Tive uma ideia e fiz com ela o que pude.

(Matthew Lipman, 2011)

O texto que apresentamos tem dois objetivos: (1) esclarecer o conceito de intersubjetividade de acordo com o pensamento de Jürgen Habermas, realçando aquilo que nele nos parece trazer alguma luz ou novos olhares à prática de comunidade de investigação filosófica; (2) estabelecer algumas possibilidades de diálogo entre esta noção de intersubjetividade e a noção de comunidade de investigação filosófica, tal como é pensada por Ann Sharp, David Kennedy e Giuseppe Ferraro. Sempre que nos parecer relevante, far-se-á referência a falas das crianças registadas ao longo das nossas práticas de comunidade de investigação filosófica nos últimos quatro anos .

Tem sido a nossa intenção pensar a comunidade de investigação filosófica à luz do paradigma da intersubjetividade de Jürgen Habermas. É um caminho teórico-prático entre os conceitos de intersubjetividade e comunidade de investigação filosófica e a prática de sessões de filosofia para crianças . Esta investigação surge de duas questões que, sendo diferentes, se complementam: O que é pensar por si mesmo? Que motivos levarão alguém a abdicar da supremacia razão autónoma em favor do primado de uma razão comunicativa e intercomunicativa?

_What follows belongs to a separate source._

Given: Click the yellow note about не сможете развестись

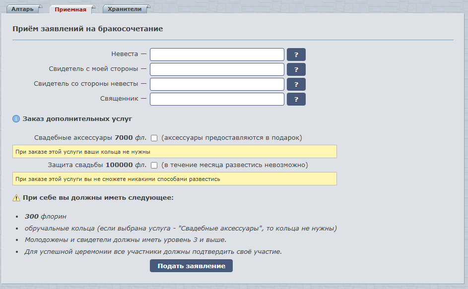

Assim, pretendemos dar conta da reflexão acerca da dimensão intersubjetiva na prática filosófica com crianças de acordo com a abordagem da comunidade de investigação filosófica, cujo ambiente de confiança e investigação inaugura um espaço no qual se identifica e decide como viver melhor de acordo com uma atitude de abertura às razões dos outros (SHARP, 1987, sublinhado nosso). Trata-se, por isso, de um espaço de intersubjetividade, acrescenta Ann Sharp, uma das fundadoras da Filosofia para Crianças.

A filosofia para crianças começou como um programa de filosofia prática na década de 70 do século passado, nos EUA, com os trabalhos de Matthew Lipman e Ann Sharp. Algumas décadas mais tarde, autonomizou-se desse programa e atualmente constitui um movimento (VANSIELEGHEM & KENNEDY, 2011) que congrega diferentes especialistas e praticantes em torno da ideia de juntar a filosofia e as crianças.

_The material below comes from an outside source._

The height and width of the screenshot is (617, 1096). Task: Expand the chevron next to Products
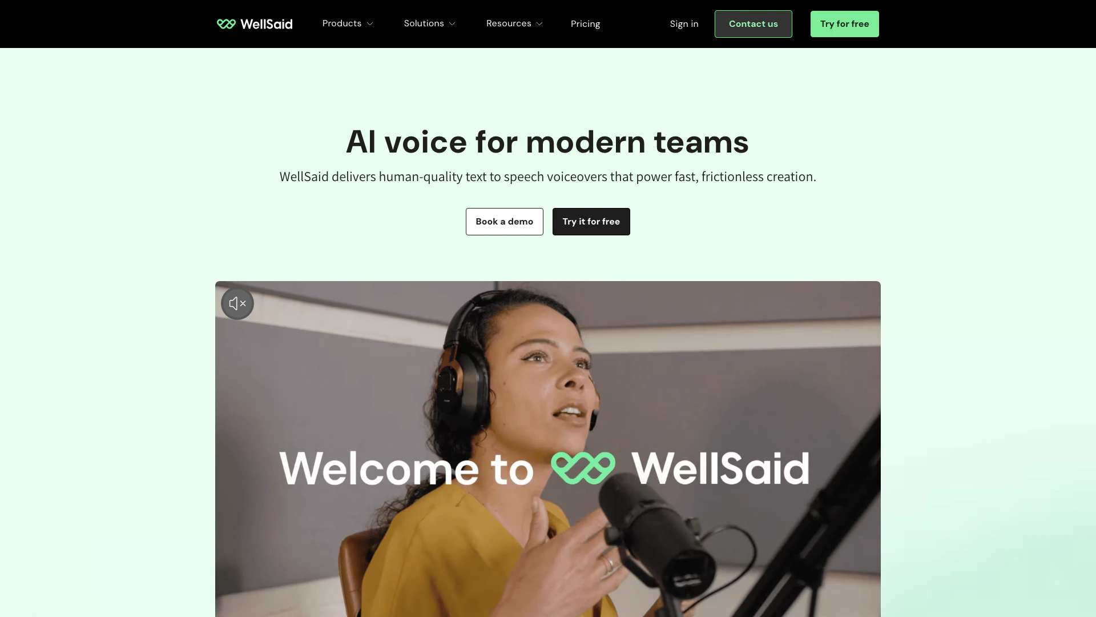(x=370, y=24)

De acordo com a nossa posição e leitura desse movimento, a filosofia para crianças pressupõe a construção de comunidades de investigação filosófica constituídas pelas crianças que participam no diálogo e pelos adultos que o facilitam (SPLITTER & SHARP, 1995). Segundo esta abordagem, o pensamento promovido nas comunidades de investigação filosófica entende-se como multidimensional, isto é, um pensamento crítico (critical), criativo (creative) e de cuidado (caring) (LIPMAN, 2003).

Pensada, repensada e aprofundada após a obra de M. Lipman e A. Sharp, a noção de comunidade de investigação filosófica tem sido vista como uma comunidade intencional de discurso num grupo de pessoas que regularmente se encontram para dialogarem sobre conceitos e problemáticas de natureza filosófica, como é o caso de ideias centrais e contestáveis como verdade, justiça, amizade, tempo... (KENNEDY & KENNEDY, 2012). Guiseppe Ferraro refere-se às comunidades de diálogo filosófico como um círculo do pensar, um lugar de relação ou, dito de outro modo, um espaço cheio de tempo, instituindo um campo didático, uma relação ensinante onde se troca, se doa, se restitui tempo (2018, p. 28-29, sublinhado nosso).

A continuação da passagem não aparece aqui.